Primero fueron México y Argentina, donde Andrés Manuel López Obrador se convirtió en 2018 en el candidato presidencial más votado de la historia mexicana y el kirchnerismo, con Alberto Fernández al frente, regresó al poder en 2019. Luego fue Bolivia, que vio cómo el MAS recuperaba su hegemonía en 2020 tras el golpe contra Evo Morales apenas un año antes.
Le siguieron Perú, Honduras y Chile, donde Pedro Castillo, Xiomara Castro y Gabriel Boric se impusieron, respectivamente, en las elecciones de 2021. Y tras el triunfo este mismo verano de Gustavo Petro en Colombia, que nunca antes había sido gobernada por la izquierda, el regreso de Lula al poder en Brasil tras las elecciones de 2022 es el último golpe de efecto de la ola izquierdista que está transformando el mapa político de Latinoamérica.

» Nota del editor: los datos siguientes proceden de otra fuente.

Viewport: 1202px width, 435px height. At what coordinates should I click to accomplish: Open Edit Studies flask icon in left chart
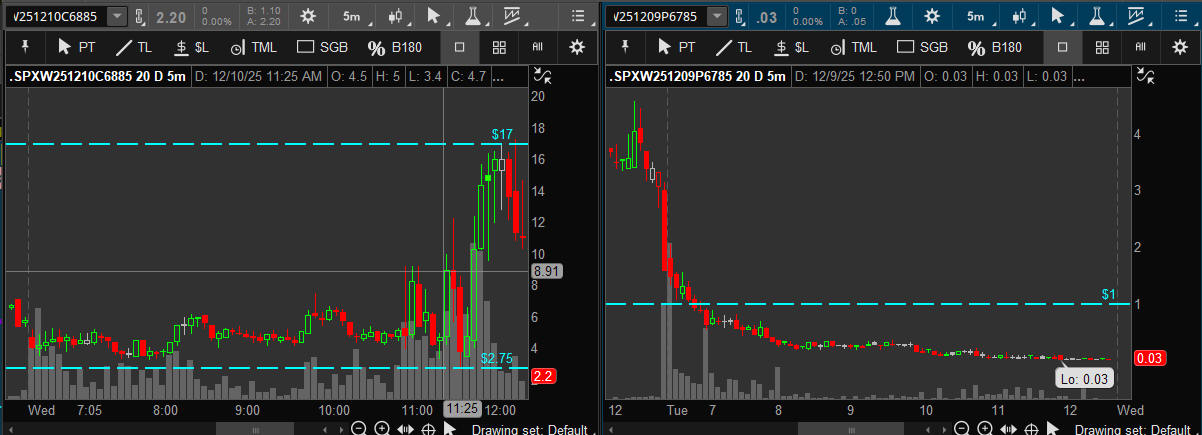(x=471, y=16)
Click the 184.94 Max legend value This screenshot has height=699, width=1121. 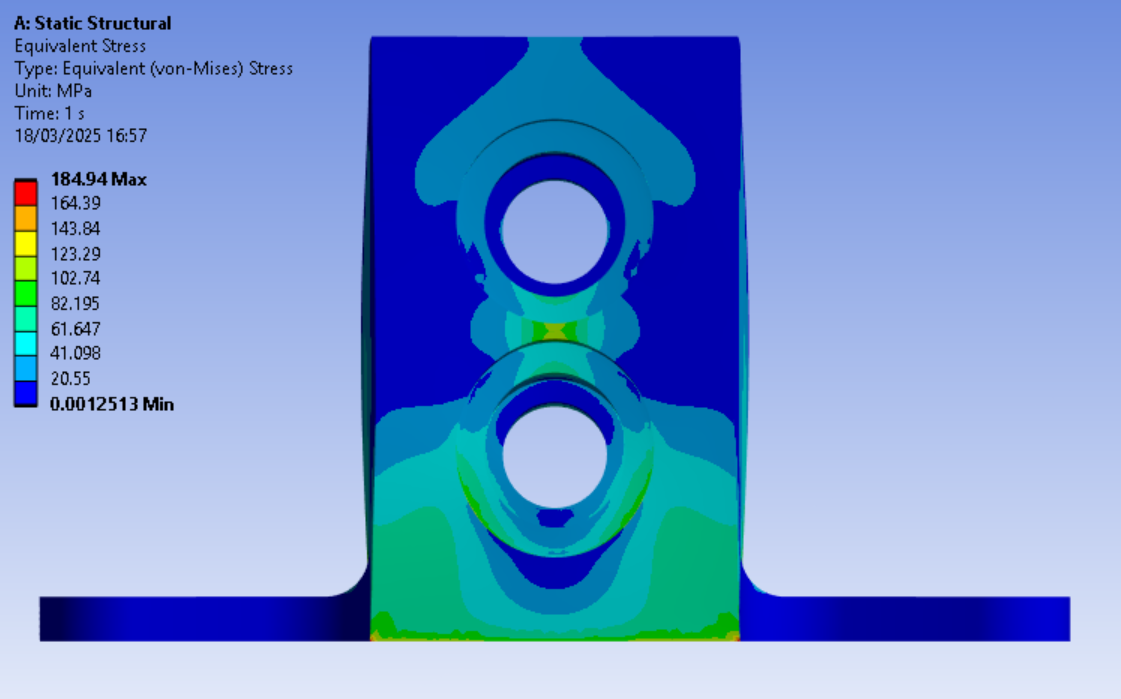[x=98, y=180]
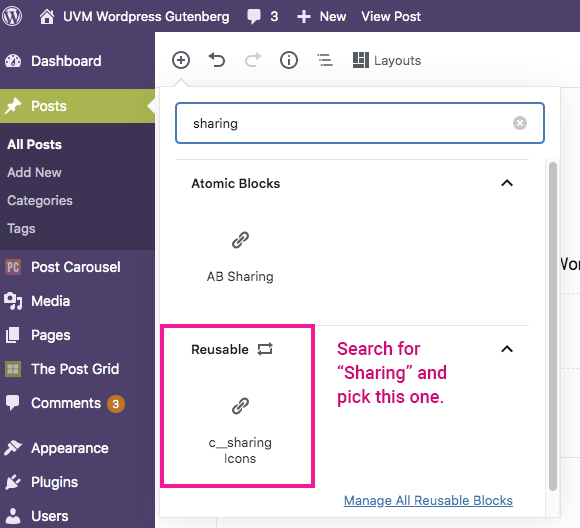The height and width of the screenshot is (528, 580).
Task: Click the Add block plus icon
Action: [x=181, y=60]
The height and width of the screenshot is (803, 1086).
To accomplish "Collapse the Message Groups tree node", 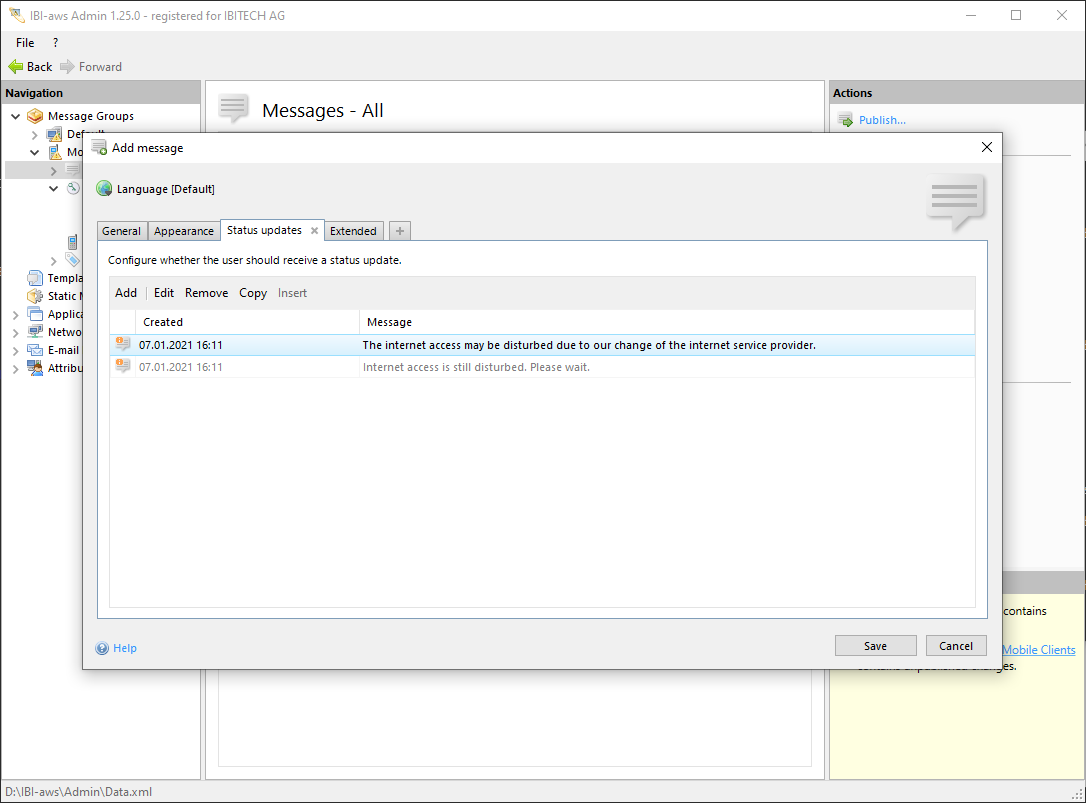I will point(16,116).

Para algunos se trata del resurgimiento de la «marea rosa«, el movimiento progresista que emergió en gran parte de la región a principios de siglo en contraposición a la influencia de Estados Unidos y que estuvo encabezado por la Venezuela de Hugo Chávez. Dentro de ella se enmarca la llegada a la presidencia brasileña del propio Lula en 2002, la de Tabaré Vázquez en Uruguay, Evo Morales en Bolivia, Michelle Bachelet en Chile o Rafael Correa en Ecuador, una lista que en su punto álgido ―2010― llegó a sumar quince presidencias.
Esa cifra también incluye a Cuba y Nicaragua, dos regímenes dictatoriales centralizados, y a Venezuela, que desde que en 2016 el Tribunal Supremo declarase en desacato a la Asamblea Nacional y se suspendiera el referéndum revocatorio contra Nicolás Maduro se encuentra inmersa en una espiral autoritaria y una crisis cada vez más aguda.
Todos los casos anteriores evidencian la heterogeneidad que caracteriza a la izquierda latinoamericana. De hecho, Voluntad Popular, el partido del presidente en disputa de la Asamblea Nacional de Venezuela, Juan Guaidó, pertenece a la Internacional Socialista, por mucho en la práctica tenga un programa claramente de derechas.
Aun así, a pesar de sus profundas divisiones, la socialdemocracia ha tratado históricamente de aunar fuerzas y tejer lazos transfronterizos, como el Foro de São Paulo ―una agrupación de partidos de izquierda de la región― o la Unión de Naciones Suramericanas ―una suerte de asociación de libre comercio―.
Pero el paso de los años debilitó a la «marea rosa» y, tras varias crisis políticas ―Honduras en 2009 o Paraguay en 2012―, casos de corrupción como el de Odebrecht o la muerte de referentes ideológicos como Hugo Chávez o Fidel Castro, muchos de sus gobiernos entraron en decadencia. Y lo mismo ocurrió con los esfuerzos de cooperación.

Como consecuencia, muchos dirigentes del ámbito político de la derecha, aupados por una nueva ola conservadora y de reacción transnacional, recuperaron en los siguientes años el poder en Chile ―Sebastián Piñera―, Honduras ―Porfirio Lobo―, Perú ―Pedro Pablo Kuczyinski― y Argentina ―Mauricio Macri―, entre otros.
En algunos países, incluso, ese giro hacia la derecha llegó hasta latitudes más escoradas, concretamente a la de la alt-right, el movimiento de derecha populista caracterizado por el nacionalismo, el tradicionalismo cristiano o el autoritarismo. Jair Bolsonaro, el hasta ahora presidente de Brasil, y Nayib Bukele, dirigente de El Salvador desde 2019, son ―con sus particularidades― sus principales exponentes en la región.
Pero a ese despertar conservador le ha vuelto a suceder un nuevo empujón progresista. A diferencia de la «marea rosa» original, esta nueva ola no parece estar tan influida por el movimiento ideológico del socialismo bolivariano (o socialismo del siglo XXI), sino por el creciente desencanto de la ciudadanía con la política conservadora y sus resultados sociales y económicos. Con el futuro ejecutivo de Lula ―asumirá el cargo en enero de 2023―, ya serán doce los países latinoamericanos gobernados por la izquierda, incluidas las 6 principales economías de la región.